Weekly Broker Wrap: A Little Bit More Optimism

By Andrew Nelson

We’ll start off this week’s wrap with what fund managers from around the world have to say about financial markets in October 2012. Last week, analysts at Bank of America-Merrill Lynch put out the findings from their Global Fund Manager Survey and while they don’t claim that funds managers are bursting with optimism, they do note that there is an ongoing if cautious shift towards growth.

However, we’re still a long way away from needing to book any party space, or to start printing the invitations, with the broker noting a still large allocation to cash holdings. As far as growth goes, BA-ML notes fund managers like US domestic demand growth plays, as opposed to value plays like Japan and Resources.

Sentiment is certainly improving, if slowly. The survey shows that 20% of respondents expect the global economy to get stronger. This is up from 17% last month. However, the broker notes a majority of those polled also expect weaker profit growth, with China growth expectations especially taking a hit. Only 5% of investors now expect above-trend growth from the Middle Kingdom in 2013. 

What are they afraid of? 42% put the US fiscal cliff on the top of their tail risk list, with the EU debt crisis garnering just 27%. The bigger issue here, however, is that only 20% believe the cliff is actually priced into equities at the moment. And while cash holding may still be high, cash balances have pulled back to 4.3% from 4.5%. That means the broker’s Cash Rule buy signal is also terminated after 5 months.

There was a small shift to equities from bonds in October, seeing the largest positive moves to commodities in the last six months. The analysts also see a shift in preference to corporate bonds, and when asked how more exposure to high beta equities would be funded, 37% said government bonds, 33% responded with cash and 19% would sell defensive equities, while only 4% would reallocate from corporate bonds.

With less money heading to Japan, equity funds made their way to emerging markets, the UK and the eurozone. BA-ML notes this is the first time in almost 2 years that eurozone equity weightings matched that of US. 72% think the yen is overvalued, 53% think the euro is overvalued, while just 16% think the US dollar is overvalued.

The sectors that saw the best support in October were Tech and Pharma, while Banks and Utilities were the least liked. Otherwise, investors remain long on US domestic demand plays like Consumer Discretionary and are very short China-plays such as Energy and Materials.

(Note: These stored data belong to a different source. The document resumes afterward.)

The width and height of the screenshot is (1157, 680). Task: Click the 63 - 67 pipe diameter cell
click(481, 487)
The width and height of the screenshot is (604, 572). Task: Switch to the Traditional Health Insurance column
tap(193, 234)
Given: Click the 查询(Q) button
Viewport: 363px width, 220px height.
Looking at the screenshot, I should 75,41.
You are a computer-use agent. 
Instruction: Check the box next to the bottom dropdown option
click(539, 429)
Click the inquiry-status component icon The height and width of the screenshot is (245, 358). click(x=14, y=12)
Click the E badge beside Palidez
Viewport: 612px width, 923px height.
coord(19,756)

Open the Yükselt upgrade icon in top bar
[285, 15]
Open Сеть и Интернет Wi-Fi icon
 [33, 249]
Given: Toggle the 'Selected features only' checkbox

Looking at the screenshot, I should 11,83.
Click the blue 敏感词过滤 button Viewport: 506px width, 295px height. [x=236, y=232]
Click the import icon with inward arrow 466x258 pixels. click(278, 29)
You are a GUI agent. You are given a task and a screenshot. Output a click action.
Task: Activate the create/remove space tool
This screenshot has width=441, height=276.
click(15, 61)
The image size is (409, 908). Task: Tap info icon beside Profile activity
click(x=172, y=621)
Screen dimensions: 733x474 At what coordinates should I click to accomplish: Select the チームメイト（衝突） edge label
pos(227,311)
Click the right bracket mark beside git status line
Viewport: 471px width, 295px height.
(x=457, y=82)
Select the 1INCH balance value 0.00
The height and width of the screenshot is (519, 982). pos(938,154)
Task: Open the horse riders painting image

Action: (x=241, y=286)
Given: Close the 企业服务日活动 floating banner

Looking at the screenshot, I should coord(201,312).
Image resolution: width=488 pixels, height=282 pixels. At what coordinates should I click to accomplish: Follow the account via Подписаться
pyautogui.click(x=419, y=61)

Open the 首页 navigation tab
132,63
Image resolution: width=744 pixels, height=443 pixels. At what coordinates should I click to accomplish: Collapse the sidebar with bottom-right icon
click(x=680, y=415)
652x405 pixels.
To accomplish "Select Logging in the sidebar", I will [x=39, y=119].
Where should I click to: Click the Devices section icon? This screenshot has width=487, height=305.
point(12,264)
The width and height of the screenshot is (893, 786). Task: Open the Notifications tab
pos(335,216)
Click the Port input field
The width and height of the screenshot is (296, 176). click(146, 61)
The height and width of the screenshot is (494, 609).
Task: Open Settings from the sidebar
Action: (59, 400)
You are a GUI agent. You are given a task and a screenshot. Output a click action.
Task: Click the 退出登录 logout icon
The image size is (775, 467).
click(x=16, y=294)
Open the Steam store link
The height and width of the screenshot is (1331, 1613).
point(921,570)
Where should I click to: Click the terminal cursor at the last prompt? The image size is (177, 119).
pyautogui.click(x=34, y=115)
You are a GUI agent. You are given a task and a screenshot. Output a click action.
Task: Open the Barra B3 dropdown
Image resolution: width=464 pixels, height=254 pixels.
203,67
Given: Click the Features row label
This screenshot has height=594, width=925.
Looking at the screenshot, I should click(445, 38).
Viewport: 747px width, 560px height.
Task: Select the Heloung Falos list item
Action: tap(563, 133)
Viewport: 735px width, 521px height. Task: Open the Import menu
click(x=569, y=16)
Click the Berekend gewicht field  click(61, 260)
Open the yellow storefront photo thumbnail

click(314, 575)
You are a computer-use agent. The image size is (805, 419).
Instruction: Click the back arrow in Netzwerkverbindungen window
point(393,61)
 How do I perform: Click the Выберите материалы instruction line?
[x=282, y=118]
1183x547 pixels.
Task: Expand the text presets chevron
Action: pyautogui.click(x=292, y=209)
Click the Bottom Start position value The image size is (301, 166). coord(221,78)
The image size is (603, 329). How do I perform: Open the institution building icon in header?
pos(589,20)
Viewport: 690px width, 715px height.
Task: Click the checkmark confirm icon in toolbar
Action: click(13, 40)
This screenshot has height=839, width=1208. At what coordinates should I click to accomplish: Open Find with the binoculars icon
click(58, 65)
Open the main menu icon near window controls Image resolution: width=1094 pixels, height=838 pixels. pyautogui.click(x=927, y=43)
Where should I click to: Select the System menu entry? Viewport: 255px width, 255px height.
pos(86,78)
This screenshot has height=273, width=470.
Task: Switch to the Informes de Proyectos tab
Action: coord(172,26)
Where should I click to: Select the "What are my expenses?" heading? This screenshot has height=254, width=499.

The next cab off the rank was a new assessment of the small to medium business (SMB) segment of the Australian telecom services market from analysts at Goldman Sachs, prompted by the broker picking up coverage of M2 Telecommunications Group ((MTU)).

The broker estimates the SMB market size is somewhere in the neighbourhood of $7bn in revenues, or about 20% of total telecom market revenues. The market is comprised of about 735,000 businesses with 2-20 seats and around 84,000 businesses with 21-200 seats.

However, what really makes this segment of the market unique is that of all the telecom industry market segments, the broker notes the SMB segment is the most leveraged to the economy. Goldman’s points out that during periods of slower economic growth, SMB spending on IT&T contracts as businesses look to reduce overheads and conserve capital.  The broker sees this as being one of the main reasons that during periods of slow economic activity and weak business confidence, like 2009 and 2012, SMB telecom market revenues slow significantly.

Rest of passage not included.